Problems:
1: Answer these questions from the gg_varpro source excerpt, one per line:
(a) Which file path appears at the top?
(b) Which percentiles are used as the box hinges?
(c) For what kind of forest can the class-conditional importances also be kept?
2: Write the next lines of the gg_varpro source excerpt, continuing on from its final sentence.

Excerpted text:
= = = = = = =

R/gg_varpro.R

Defines functions .build_varpro_imp_dfs .varpro_imp_stats .build_varpro_imp_tree .validate_varpro_imp_inputs gg_varpro

Documented in .build_varpro_imp_dfs .build_varpro_imp_tree gg_varpro .varpro_imp_stats

##=============================================================================
#' Variable importance data from a varPro model
#'
#' Pulls the per-tree importance scores out of a fitted \code{varpro} object
#' and summarises them into a data structure the plot method can draw as a
#' boxplot.  The box hinges are the 15th and 85th percentiles and the
#' whiskers run to the 5th and 95th -- not the usual Tukey 1.5 IQR whiskers.
#' For a classification forest you can also keep the class-conditional
#' importances.

= = = = = = =

Data block:
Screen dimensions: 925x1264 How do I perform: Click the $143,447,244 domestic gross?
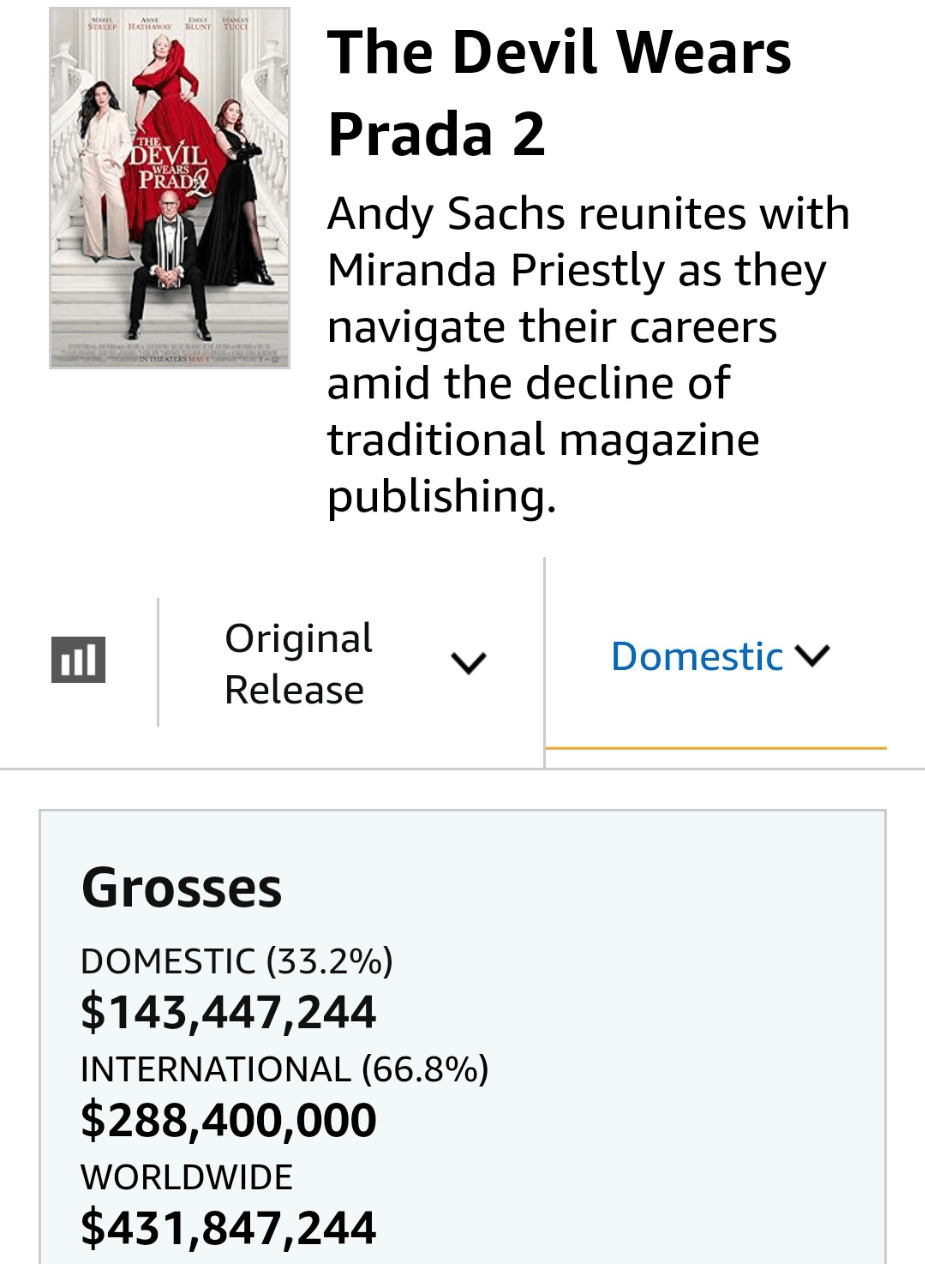(229, 1012)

= = = = = = =

Answers to the problems:
1:
(a) R/gg_varpro.R
(b) The 15th and 85th percentiles
(c) A classification forest

2:
#'
#' @section What varpro is doing:
#' Permutation importance asks "what happens to OOB accuracy when I scramble
#' this variable?" That works, but it leans on artificial data (the
#' permuted column) and the answer can be unstable when variables are
#' correlated. The varpro framework (Lu and Ishwaran, 2024) replaces
#' permutation with \emph{release rules}. The forest is grown with guided
#' splitting; from a subset of trees varpro samples a collection of
#' decision-rule branches; for each variable it then compares the
#' response inside the rule's region to the response after the rule's
#' constraint on that variable is "released". The size of that change,
#' aggregated over many rules and trees, is the variable's importance.
#' No synthetic covariates, no permutation: the contrast is between two
#' real subsets of the data.
#'
#' Because varpro builds importance from rules sampled over trees, every
#' tree contributes its own importance value for each variable. Those are
#' the per-tree scores we summarise here. With \code{local.std = TRUE}
#' (the default) the per-tree values are standardised by their column
#' standard deviation so the column mean equals the aggregate z-score
#' returned by \code{varPro::importance()}; that z-score is the canonical
#' "is this variable in or out?" statistic, and \code{cutoff = 0.79} is
#' varpro's default selection threshold.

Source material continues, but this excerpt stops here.